At Cardio Metabolic Institute of New Jersey, we offer a myriad of nutrition counseling with our onsite registered dietitians to assist you with type two diabetes and offer nutrition solutions that support healthy blood sugar levels. Follow along with today’s post about how to approach nutrition when struggling with type 2 diabetes.
How to Approach Nutrition: The Worst Foods and The Best Foods
When you’re faced with type 2 diabetes, approaching nutrition is about changing a few of your habits and developing an eating plan that becomes a lifestyle choice — one that you can do anywhere at any time. The body wants to achieve homeostasis (balance) so when you take measures to support healthy glucose levels, in time and with consistency, you’ll begin to notice a difference. Below are the best and worst foods, and like most things in life, making ideal food choices when you have type 2 diabetes will involve compromise. Just imagine, when your glucose levels are stable and modulated, you’ll feel amazing as you step into wellness.
The Worst Foods
The worst foods for anyone, with or without type 2 diabetes, are processed and packaged foods. Oftentimes when foods are processed they contain an abundance of preservatives and are loaded with salt and sugar, so avoiding packaged and processed foods is advisable.
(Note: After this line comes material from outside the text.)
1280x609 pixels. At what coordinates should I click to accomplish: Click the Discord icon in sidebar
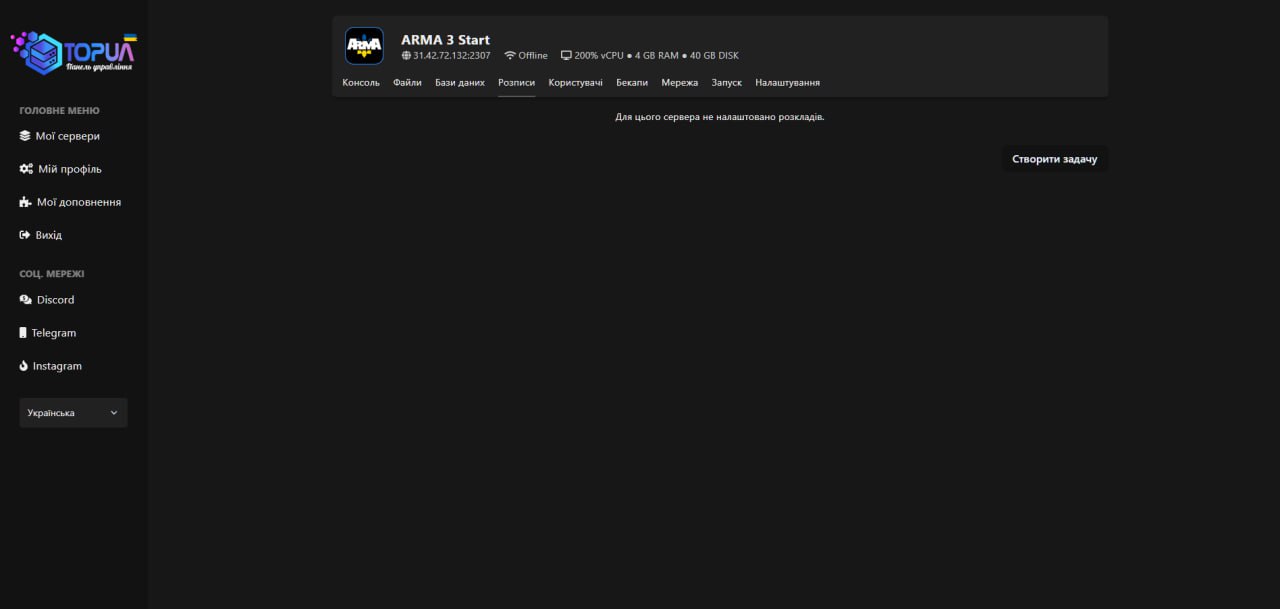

Many times these foods are starchy carbs (which rapidly digest to sugar) which raise blood sugar levels quickly. Steer clear of breads, pastas, pastries, cereal, chips, and crackers.
While protein is wonderful for balancing blood sugar levels, anything processed can affect these levels. Bacon, deli meat, hot dogs, sausage and pepperoni, and beef jerky are all meats to eat sparingly.
The Best Foods
A diet rich in whole, unprocessed foods is optimal for those dealing with type 2 diabetes. This means building your plate around a protein, carb, and plenty of vegetables. Choosing a protein option such as grilled or baked chicken, seafood, turkey, eggs, or sprouted tofu is a good place to begin. Carbs are best left in moderation, so choosing a small amount of sweet potato, delicata squash, or quinoa are great options. The rest of your plate should focus on vegetables such as greens (spinach, chard, kale, arugula), carrots, brussel sprouts, peas, beets, asparagus, broccoli, and cucumbers. Add a small amount of cheese for flavor and your meal is complete.
Fruit should be limited, and good options are berries, cherries, apples, and peaches. Eat them moderately as they are an excellent source of antioxidants and fiber.
Learning a new approach can be daunting and overwhelming in the beginning, but making a few small adjustments over time will help to create lasting change. Eating an unprocessed, whole-foods diet while avoiding one processed and packaged foods will help you better support type 2 diabetes and healthy blood glucose levels.